FIFTH AMENDMENT TO CREDIT CARD PROGRAM AGREEMENT
Exhibit 10.50
FIFTH AMENDMENT TO CREDIT CARD PROGRAM AGREEMENT
This Fifth Amendment to Credit Card Program Agreement (“Fifth Amendment”) is made effective as of the 13th day of March, 2007, by and among The Neiman Marcus Group, Inc. (“NMG”), Bergdorf Xxxxxxx, Inc. (“BG, and together with NMG, the “NMG Companies”), HSBC Bank Nevada, N.A., a national credit card bank (“Bank”), and HSBC Private Label Corporation, a Delaware corporation formerly known as Household Corporation (“Primary Servicer”) to that certain Credit Card Program Agreement (“Agreement”) executed as of June 8, 2005 and amended by the First Amendment to Credit Card Program Agreement executed as of April 30, 2006 (“First Amendment”), and the Second Amendment to Credit Card Program Agreement executed as of June 28, 2006 (“Second Amendment”) and the Third Amendment to Credit Card Program Agreement executed as of August 1, 2006, and the Fourth Amendment to Credit Card Program Agreement executed as of March 13, 2007, by and between the parties hereto. In consideration of the terms, conditions and mutual covenants contained herein, and for good and valuable consideration, the receipt and sufficiency of which are hereby acknowledged, the Parties acknowledge and agree as follows:
1. Additional Chargeback Rights. Section 8.5 of the Agreement is amended to read as follows:
8.5 Bank’s Right to Charge Back. Bank shall have the right to charge back to NMG the amount of any Cardholder Indebtedness, including Cardholder Indebtedness incurred prior to the Effective Date with respect to Purchased Accounts, relating to NMG Charge Transaction Data if with respect to the related NMG Transaction:
(a) The Cardholder refuses to pay the charge based on a dispute regarding the quality or delivery of NMG Goods and Services representing a valid defense to payment consistent with Applicable Law, provided that any such refusal constitutes a bona fide claim presented by the Cardholder in good faith n the reasonable opinion of NMG, after consultation with Bank;
(b) The Cardholder refuses to pay the charge based on claim of unauthorized use of the NMG Credit Card at a Retail Merchant; provided that any such refusal constitutes a bona fide claim presented by the Cardholder in good faith in the reasonable opinion of NMG, after consultation with Bank;
(c) The charge was for a bona fide sale or delivery of NMG Goods and Services by or through a NMG Channel;
(d) The sales slip is a duplicate of a charge slip previously paid;
(e) The price of NMG Goods and Services shown on the charge slip differs from the amount shown on the Cardholder’s copy of the sales slip;
(f) The charge or Account arose from fraud of any employee or agent in a Retail Merchant;
(g) NMG fails to provide Bank with a copy of the applicable sales slip;
(h) NMG fails to provide Bank with a properly signed sales slip;
(i) NMG fails to provide Bank with a copy of the applicable delivery invoice;
(j) NMG fails to obtain proper identification from the Cardholder at the time of the Application;
(k) NMG ships merchandise to a Cardholder at a previously unused address;
(l) The charge or Account arose from fraud of any employee or agent in a NMG call center;
(m) The charge or Account arose from the unauthorized removal of information from an NMG store or owned facility.

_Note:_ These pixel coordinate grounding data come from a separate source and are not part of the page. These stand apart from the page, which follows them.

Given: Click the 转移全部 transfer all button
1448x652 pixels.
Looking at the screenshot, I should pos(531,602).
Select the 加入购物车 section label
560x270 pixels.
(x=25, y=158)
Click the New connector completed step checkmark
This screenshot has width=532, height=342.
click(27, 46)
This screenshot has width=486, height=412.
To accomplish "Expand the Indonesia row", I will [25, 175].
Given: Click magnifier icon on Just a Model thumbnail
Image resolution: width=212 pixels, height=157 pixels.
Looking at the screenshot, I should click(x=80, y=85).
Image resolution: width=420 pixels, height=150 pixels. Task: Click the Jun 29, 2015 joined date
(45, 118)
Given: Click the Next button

(n) The charge or Account arose from the unauthorized removal of information from an NMG computer systems; or
(o) NMG ships merchandise to a Cardholder after receiving the Cardholder’s request to cease such shipment.
2. Administrative Provisions. When construing the provisions of the Agreement and this Fifth Amendment:
A. To the extent the provisions of this Fifth Amendment are consistent with the Agreement, this Fifth Amendment shall govern.
B. This Fifth Amendment supersedes all prior communications and shall be binding upon and inure to the benefit of the parties, their respective successors and assigns.
C. All capitalized terms not otherwise defined herein shall have the same meaning afforded them in the Agreement.
D. Except as otherwise modified herein, the terms and conditions of the Agreement remain in full force and effect.
IN WITNESS WHEREOF, each of the Parties has caused this Fourth Amendment to be duly executed as of the date first above written.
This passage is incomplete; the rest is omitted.